[Data shown]
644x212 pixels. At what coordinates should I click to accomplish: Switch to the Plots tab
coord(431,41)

...

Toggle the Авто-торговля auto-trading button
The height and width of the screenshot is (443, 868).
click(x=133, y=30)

--

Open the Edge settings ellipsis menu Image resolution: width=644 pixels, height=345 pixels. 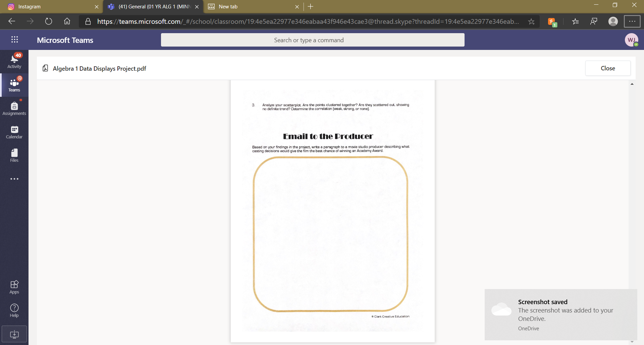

[Exercise task] Copy out the stretch from "Toggle the Авто-торговля auto-trading button" through "click(x=133, y=30)" with "auto-trading" swapped for "automatic trading" and nothing else changed.

[Full response]
Toggle the Авто-торговля automatic trading button
The height and width of the screenshot is (443, 868).
click(x=133, y=30)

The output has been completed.